[Saved data entries]
::::::::

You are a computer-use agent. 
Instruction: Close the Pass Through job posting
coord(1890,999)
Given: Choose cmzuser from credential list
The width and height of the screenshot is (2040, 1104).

::::::::

» **Required action**
Repeat the records above exactly, leaving none out.

» **Worked solution**
You are a computer-use agent. 
Instruction: Close the Pass Through job posting
coord(1890,999)
Given: Choose cmzuser from credential list
The width and height of the screenshot is (2040, 1104).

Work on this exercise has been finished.